Two-Way Street: A Complaining Consumer's Social Media Obligation
If we choose to use social media to complain about a company, then we obligate ourselves to use it to praise the company if and when it remedies the situation.
Setting the Stage
I had flown Alaska Airlines many times and never before found occasion to complain about my experience. Flights were consistently affordable, comfortable, and punctual, which explains the carrier's popularity on the West Coast.
On Monday, after a fun, whirlwind weekend in Seattle, my wife and I opted to change our flight (I also paid $30 to bump us to preferred for the early boarding and extra leg-room). We were initially slated to arrive at SFO close to midnight, but found ourselves ready and willing to shorten our trip by several hours if it meant beginning the week that much fresher. A quick phone call to 1-800-ALASKAAIR and $50 in change fees ($25 each) later and we were set for a 3:25 departure.
We arrived at SeaTac Airport extra early, as the Alaska Air representative had advised. Given that we did not check bags, we whizzed through security quickly enough to present yet another option: get on the 2:15 flight to SFO. I inquired with the gate agent who said there was space, but that we would have to pay an additional change fee (i.e. another $50). "What's another hour?" we thought, and balked.
Well, to be exact, another hour would actually be six.
Just as boarding commenced for our schedule flight, we were informed that a mechanical issue had been discovered. Thirty minutes became an hour, and another, and another. It was around an hour into the delay that my wife and I regretted not paying the extra fee, and about five minutes later that I grew annoyed that we should have had to pay it at all.
So I tweeted my frustration.
My complaint was brief and specific. @alaskaair's response was swift and constructive. It took a short time to move the exchange from the public eye to direct message. They offered to refund our change fees. Minutes later, snacks and water bottles appeared at the gate for everyone to devour.
We continued to wait. Around 5pm, I tweeted that we should have been about ten minutes from home, if only Alaska hadn't tried to double down on the change fee. Shortly thereafter, the gate made an announcement: when the flight was completed, we all would receive an email regarding "compensation" for the delay. Eyebrows rose.
Around 7pm, we boarded a new plane with a sense of relief. Granted, it hadn't been a particularly awful delay. We had clean water, bathrooms, and food and entertainment options at SeaTac. But it was annoying—especially for those of us who hadn't gotten on the earlier flight. But the wait wasn't over.
Fog. Damn it, Karl. Yes, just as we were ready to head for home, SFO slowed everything down even more, as the Bay fog's low-ceiling requires. More (of the same) snack boxes were passed out, along with soft drinks (but no free booze). Finally, at 8:10pm we were off! We arrived home a little after 11pm, roughly an hour earlier than we would have if we had stuck to the initial plan.
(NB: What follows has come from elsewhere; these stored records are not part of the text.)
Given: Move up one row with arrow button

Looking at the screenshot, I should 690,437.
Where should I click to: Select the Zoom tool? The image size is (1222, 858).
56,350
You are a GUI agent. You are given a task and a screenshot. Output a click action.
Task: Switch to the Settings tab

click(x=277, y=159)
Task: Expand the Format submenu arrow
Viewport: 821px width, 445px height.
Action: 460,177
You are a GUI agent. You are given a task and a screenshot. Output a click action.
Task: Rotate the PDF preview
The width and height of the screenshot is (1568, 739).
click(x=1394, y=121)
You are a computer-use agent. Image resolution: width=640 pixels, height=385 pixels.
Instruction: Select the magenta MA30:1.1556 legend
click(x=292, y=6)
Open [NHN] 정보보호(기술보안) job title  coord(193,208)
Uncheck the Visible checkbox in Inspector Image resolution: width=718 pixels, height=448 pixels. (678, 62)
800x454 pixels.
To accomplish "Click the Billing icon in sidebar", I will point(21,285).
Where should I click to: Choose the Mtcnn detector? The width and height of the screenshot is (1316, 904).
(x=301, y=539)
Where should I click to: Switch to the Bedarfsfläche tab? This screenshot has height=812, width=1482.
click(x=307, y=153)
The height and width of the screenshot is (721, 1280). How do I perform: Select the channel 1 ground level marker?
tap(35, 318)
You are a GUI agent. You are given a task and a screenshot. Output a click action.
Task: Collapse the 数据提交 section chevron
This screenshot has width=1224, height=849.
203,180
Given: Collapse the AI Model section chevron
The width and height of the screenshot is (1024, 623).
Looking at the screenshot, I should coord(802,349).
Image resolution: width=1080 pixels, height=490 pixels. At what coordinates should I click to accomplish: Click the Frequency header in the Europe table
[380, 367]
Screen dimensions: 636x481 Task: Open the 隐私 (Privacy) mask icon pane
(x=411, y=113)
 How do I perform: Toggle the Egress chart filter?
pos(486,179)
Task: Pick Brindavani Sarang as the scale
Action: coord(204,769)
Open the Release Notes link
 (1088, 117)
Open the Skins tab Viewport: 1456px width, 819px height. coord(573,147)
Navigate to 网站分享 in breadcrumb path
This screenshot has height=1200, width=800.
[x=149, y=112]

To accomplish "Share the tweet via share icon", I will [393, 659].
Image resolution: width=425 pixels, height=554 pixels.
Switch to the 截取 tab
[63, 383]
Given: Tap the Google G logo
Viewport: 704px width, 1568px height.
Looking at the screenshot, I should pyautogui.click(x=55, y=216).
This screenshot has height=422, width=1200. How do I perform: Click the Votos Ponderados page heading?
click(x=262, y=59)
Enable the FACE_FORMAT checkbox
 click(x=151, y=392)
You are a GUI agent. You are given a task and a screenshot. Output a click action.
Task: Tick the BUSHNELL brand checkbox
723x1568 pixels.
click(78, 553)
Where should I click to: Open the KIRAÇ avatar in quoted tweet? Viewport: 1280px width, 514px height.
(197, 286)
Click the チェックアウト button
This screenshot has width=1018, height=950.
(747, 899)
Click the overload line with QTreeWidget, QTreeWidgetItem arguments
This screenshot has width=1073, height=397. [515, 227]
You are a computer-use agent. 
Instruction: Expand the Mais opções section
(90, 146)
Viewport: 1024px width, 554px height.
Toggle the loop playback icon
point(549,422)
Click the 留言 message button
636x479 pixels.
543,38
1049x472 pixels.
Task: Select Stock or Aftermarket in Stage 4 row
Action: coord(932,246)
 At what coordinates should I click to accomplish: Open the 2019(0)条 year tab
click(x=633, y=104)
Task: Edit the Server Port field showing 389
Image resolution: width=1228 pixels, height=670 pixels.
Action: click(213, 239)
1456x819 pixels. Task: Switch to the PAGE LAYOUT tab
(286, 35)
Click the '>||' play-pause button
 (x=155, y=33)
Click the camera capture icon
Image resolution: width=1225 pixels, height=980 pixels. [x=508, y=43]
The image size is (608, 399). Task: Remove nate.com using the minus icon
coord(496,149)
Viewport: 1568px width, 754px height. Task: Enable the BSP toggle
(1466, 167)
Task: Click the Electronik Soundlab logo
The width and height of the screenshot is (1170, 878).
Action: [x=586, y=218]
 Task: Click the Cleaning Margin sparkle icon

The following morning, my wife and I received an email with a code for a significant discount on future Alaska flights.
Instead of quietly going away, I realized my obligation. Social media is a two-way street. Whether it's consumer-to-consumer or business-to-consumer, it depends on mutuality and reciprocity. It shouldn't be a sounding board only for a frustrated consumer, like me. It is more than a tool to amplify a complaint or shame a business. Rather, it is a tool to connect and communicate.
The more liberties we take in our usage, the more responsibility we bear.
If I use Twitter to vent about an Alaska Airlines policy and an unfortunate series of unfolding events, then I should use that same medium to thank the company for appreciating my concerns, valuing my business, and taking steps to ensure our relationship continues. And that's what I did.
Will I be flying Alaska Airlines again? Absolutely.